In 2021, if you wanted a solid, technically impressive action thriller, you could have done a lot worse than James Nunn’s One Shot. A frantic, real-time survival thriller like Assault on Precinct 13 on steroids, its illusion of one continuous take of relentless mayhem was short on character but marked Nunn as an action helmer of no little promise. He and star Scott Adkins return with its follow-up, picking up exactly where its predecessor left off. Once again, the limitations of its format are clear, but there is no denying the effectiveness of its intimate, close-combat action.

Having survived an attack on the black site in Poland from One Shot, Navy SEAL Jake Harris is tasked with escorting terror suspect Amin Mansur (Waleed Elgadi) to Washington for interrogation. US intelligence is desperately trying to track down the dirty bomb plot unveiled in the the first film, and they believe Mansur has the answers. Before they can even get the suspect out of the airport, Harris and his team are attacked by a mysterious, highly skilled, and completely ruthless, team of assailants.

Fresh from his amusing fat-suited cameo in John Wick 4, Scott Adkins is back in a black tactical vest as the taciturn, no-nonsense Jake Harris. He’s not the most chatty of action stars, but like the film itself, he’s effective in his own utilitarian way. Occasionally barking orders to Mansur and his heavily-pregnant doctor wife Niesha (Meena Rayann) in between slitting throats and point-black gun battles. And Adkins is very, very good at it, and the one-take illusion works to mask any deficit on the acting front. Once the action gets going, there is nothing else except survival. Nunn’s camera is hand-held and hyper-kinetic, but the action is clear and coherent. So impressive is the filming and choreography on this low a budget in fact, that you begin to wonder what excuse countless blockbusters have for getting it so wrong.

As far those limitations: It’s not just characterisation that gets defenestrated, but characters themselves. Adkins’ fellow B-movie icon Michael Jai White is given second billing as the mastermind of the attack on the airport, but gets limited screentime by design. Alexis Knapp and veteran character actor Tom Berenger appear in pivotal roles and are more organically incorporated into the carnage, but once White’s been introduced he vanishes by design for long periods, and he’s a splash of personality that is missed. Besides White, perhaps the strongest performers are actually Waleed Elgadi and Meena Rayann, with their characters injecting some much-needed humanity besides ‘US military dude 25’ or ‘armed mercenary 33’. There’s one scene of torture that Elgadi plays to an agonised pitch that is way more harrowing than the film needs.

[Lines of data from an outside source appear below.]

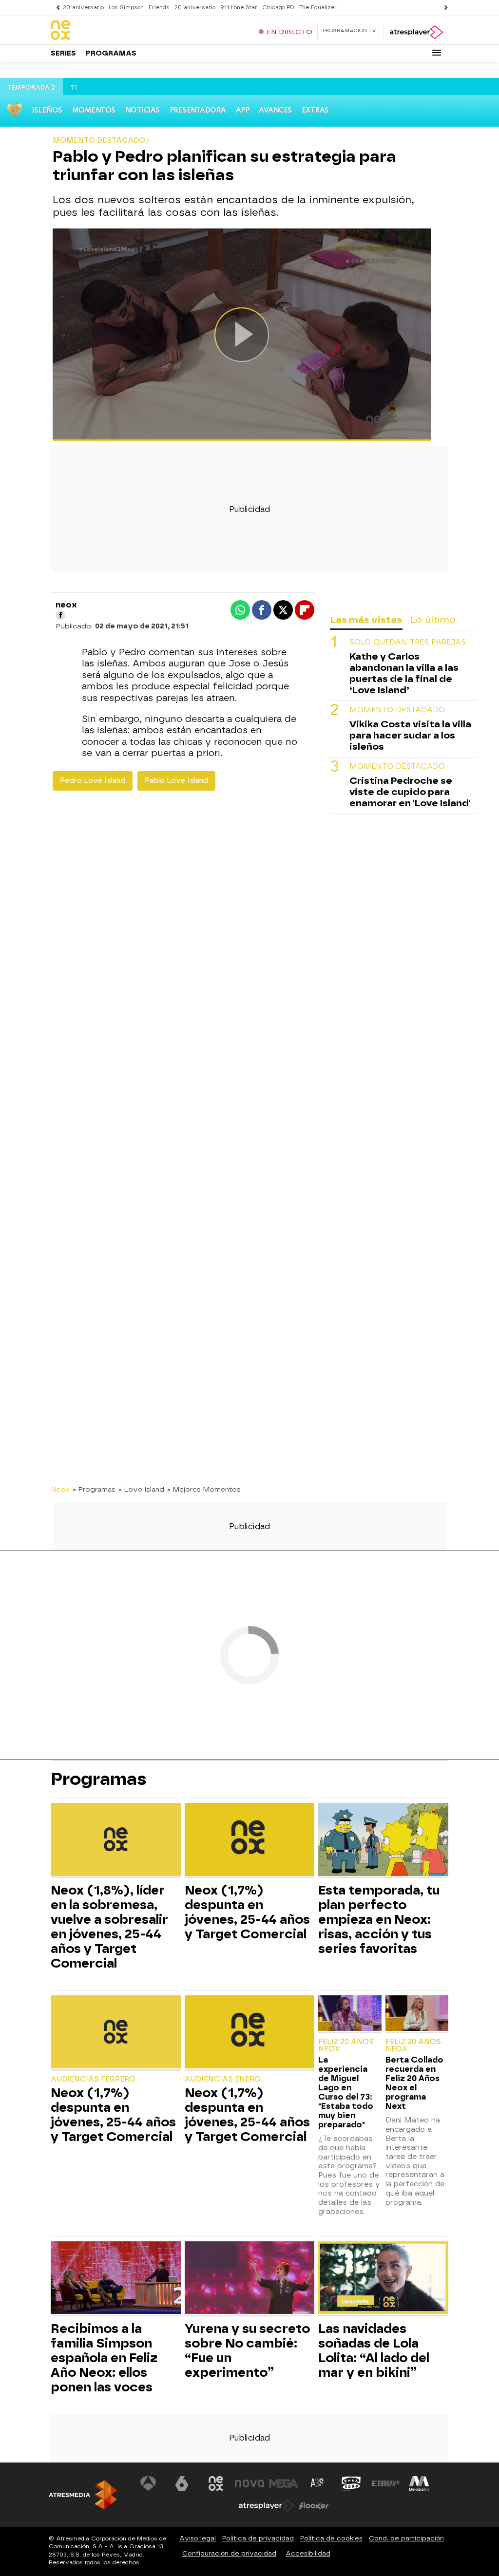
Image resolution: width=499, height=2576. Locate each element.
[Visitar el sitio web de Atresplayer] (266, 2506)
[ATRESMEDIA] (83, 2495)
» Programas (94, 1489)
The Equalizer (318, 7)
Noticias (142, 110)
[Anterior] (55, 7)
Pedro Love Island (92, 781)
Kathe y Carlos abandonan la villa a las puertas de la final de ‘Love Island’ (404, 673)
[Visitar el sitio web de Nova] (249, 2483)
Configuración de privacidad (229, 2553)
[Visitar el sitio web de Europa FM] (385, 2483)
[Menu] (436, 52)
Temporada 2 (31, 88)
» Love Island (141, 1489)
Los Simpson (126, 7)
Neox (60, 1489)
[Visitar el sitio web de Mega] (283, 2483)
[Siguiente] (443, 7)
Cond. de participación (406, 2538)
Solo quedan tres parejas (407, 642)
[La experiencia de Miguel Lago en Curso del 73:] (349, 2014)
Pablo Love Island (176, 781)
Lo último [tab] (433, 619)
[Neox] (112, 30)
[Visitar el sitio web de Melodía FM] (419, 2483)
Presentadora (198, 110)
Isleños (47, 110)
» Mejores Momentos (204, 1489)
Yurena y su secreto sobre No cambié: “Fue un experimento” (247, 2350)
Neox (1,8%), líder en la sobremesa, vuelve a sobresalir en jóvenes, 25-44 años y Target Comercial (109, 1926)
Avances (275, 110)
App (243, 110)
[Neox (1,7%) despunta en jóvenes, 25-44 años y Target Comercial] (250, 1840)
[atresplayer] (416, 32)
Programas (111, 53)
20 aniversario (83, 7)
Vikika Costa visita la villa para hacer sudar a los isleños (410, 735)
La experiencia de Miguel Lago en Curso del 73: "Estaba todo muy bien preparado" (345, 2092)
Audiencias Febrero (93, 2079)
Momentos (93, 110)
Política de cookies (331, 2538)
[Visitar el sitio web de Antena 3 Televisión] (148, 2483)
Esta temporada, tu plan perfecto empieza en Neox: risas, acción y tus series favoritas (379, 1919)
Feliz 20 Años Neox (346, 2046)
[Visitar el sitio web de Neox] (215, 2483)
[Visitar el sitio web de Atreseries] (317, 2483)
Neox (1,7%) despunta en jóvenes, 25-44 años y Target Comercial (247, 1912)
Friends (159, 7)
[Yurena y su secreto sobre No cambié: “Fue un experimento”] (250, 2279)
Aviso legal (197, 2538)
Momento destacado (397, 710)
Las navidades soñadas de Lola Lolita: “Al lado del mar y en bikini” (373, 2350)
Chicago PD (278, 7)
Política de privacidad (258, 2538)
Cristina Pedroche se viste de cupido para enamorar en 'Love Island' (410, 792)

Unlike the frequent bullets slamming into skulls, One More Shot will have little lasting impact. It sets up a third instalment that promises to widen the scope of the action further, but it’s not likely to have anybody on Empire Strikes Back tenterhooks. Yet for all it has obvious flaws in its characterisation and there’s a certain repetition to the action, One More Shot is made with enough skill, and actual love for the action genre, to be one of the stronger B-movie scrappers that you’ll see this year.